Chapter Twenty-Four – Ingenious
byChapter Twenty-Four – Ingenious
“Trash Island is probably the most famous location filled with human waste, but there are other, larger deposits. Notable examples are the Cambodian trash castle, Malaysia, and the Philippines.
There are also super-landfills closer to home.
Such as Florida.”
–“Where’s the Trash?” Death Magazine article, 2046
***
“Ouch,” I said to the dirty ceiling of the decontamination room.
Something banged against my shin, and I folded my knee so that whatever it was could get past.
The door closed, and the room thumped as it locked. “Cat! Are you okay?”
I swallowed, then raised my head. Gomorrah was standing next to the heavy door, a hand on the handle. She’d closed it, which, all things considered, was pretty clever. I looked lower, towards my chest. There was something flat and shiny squished under one breast.
Reaching over, I tugged at it, then inspected the almost flower-shaped disk that must have been a bullet a moment ago. “Oh,” I said. “That’s what hit me.”
My armour had a small smear, the paint over that area scuffed. No dents though, which was nice. “Are you injured?” Gomorrah asked.
“I don’t think so,” I said. I climbed onto my elbows. “What the fuck was that?”
“A gun. I think it’s a turret—I didn’t exactly stop to stare,” Gomorrah said.
“Not the nicest welcome,” I said.
“I can’t detect any electronic switches, or any program designed to fire a weapon in the vicinity. It’s possible that the trap is entirely mechanical,” Myalis said for our benefit.
Grunting, I half-turned, then stumbled to my feet as the shower started to spit and gush water back down onto us. “Great,” I said. “Should we try again?”
“You want to get shot again?” Gomorrah asked.
I chuckled. “No. I’m standing to the side this time.”

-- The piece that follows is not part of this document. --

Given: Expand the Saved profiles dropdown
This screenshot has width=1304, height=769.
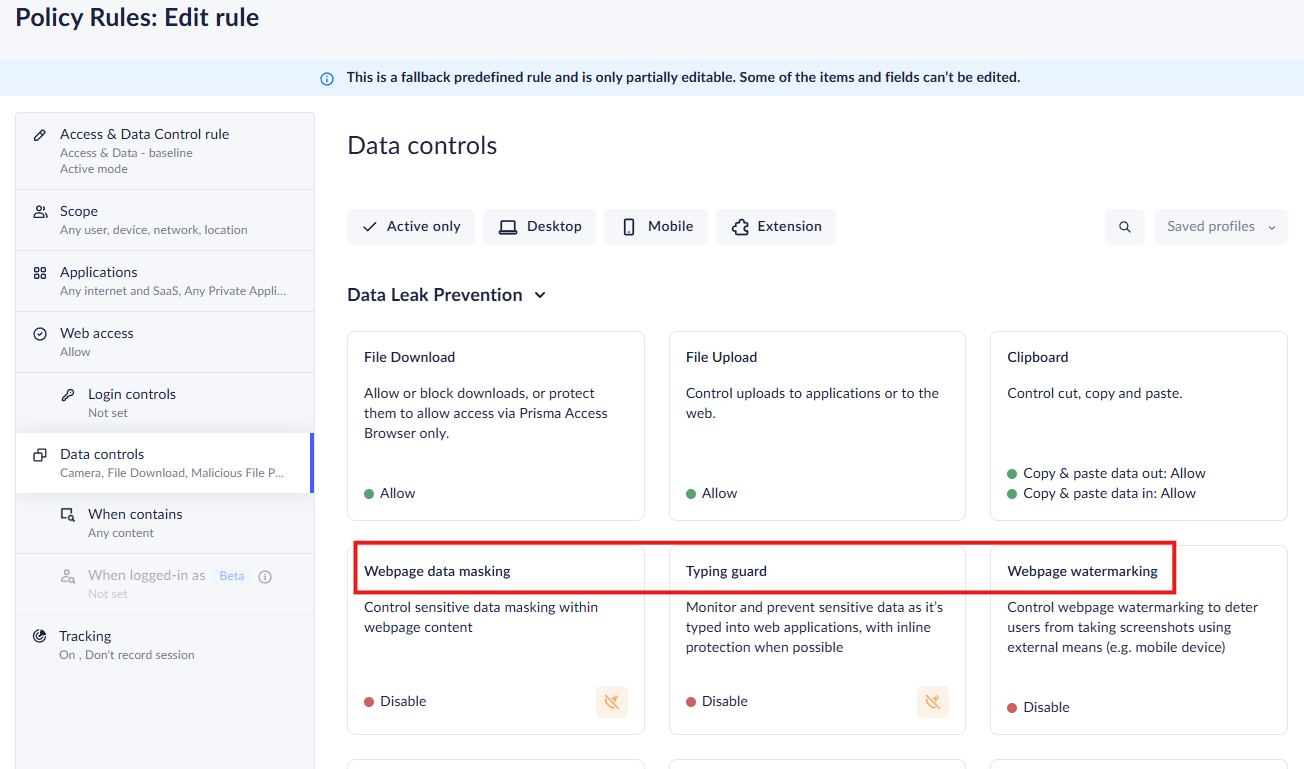Looking at the screenshot, I should (x=1220, y=227).

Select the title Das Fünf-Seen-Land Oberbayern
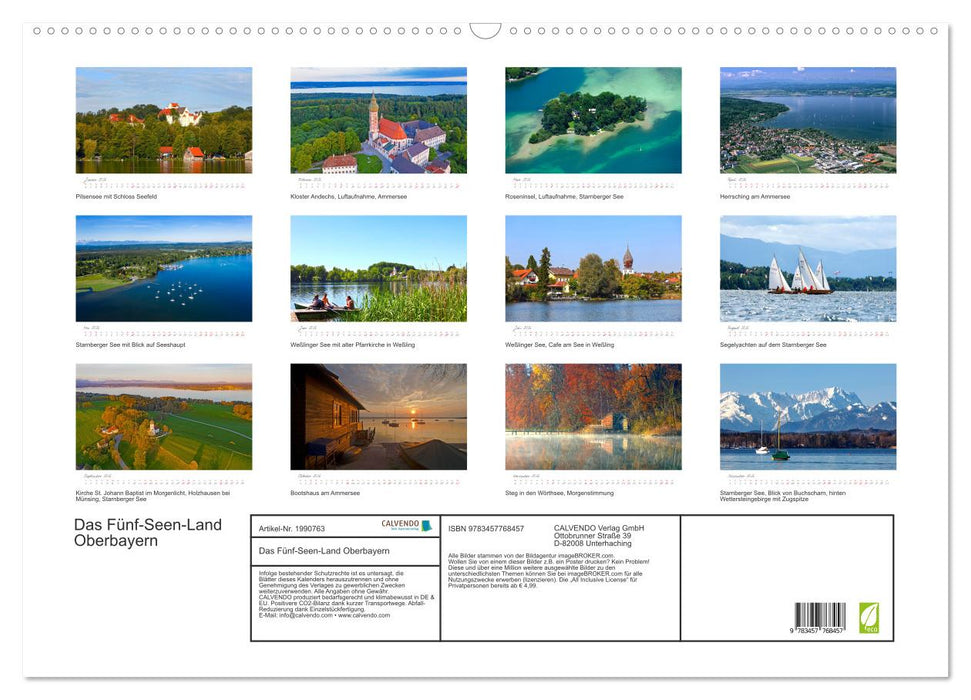(x=146, y=530)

Gomorrah did the same, stepping back so she was pressed up against the wall. I reached over and tugged the door open, the massive thing creaking even as the water from the decontamination shower finally stopped.
Nothing happened.
“Alright,” I said. “Myalis, do my shoulder guns have cameras?”
They do.
I deployed one of my railguns, then leaned over so that it could poke out around the corner. Myalis helpfully filled the vision of my cybernetic eye with the fish-eyed sight from my gun’s camera-sight. There was a plain corridor, relatively wide, with pipes here and there and a lot of fifty-five gallon drums to the side. In the middle of it was a rickety table, one with fold-out legs, and atop that a gun in some homemade rack.
“That thing looks like it was put together by a kid,” I said as I flicked my railgun back off and moved into the corridor.
A glance to the side revealed the trigger. A bit of rebar, held in place by a few nails welded into the wall next to the door. A piece of cardboard was taped on the end. Opening the door shoved the cardboard aside and made the rebar drop, which tugged at what looked like a piece of fishing line that ran through some rings all the way over to the gun.
Gomorrah inspected the booby-trap, then hummed. “Primitive,” she said.
“It worked though,” Rac said.
I rubbed at my chest. “Yeah, it did. Very creative. I’d give the asshole that put this together a gold star if I could find him.”
“I don’t know if this alerted anyone,” Gomorrah said. “It looks like the kind of trap that you just need to know about to avoid.” She reached into the decontamination airlock and pulled out a long bar with a crude hook on the end. Something to disarm the trap from within, I guessed.
“There are marks on the walls,” Franny said.
“Where?” I asked as I looked around.
“In the airlock,” she said. “I thought they were graffiti.”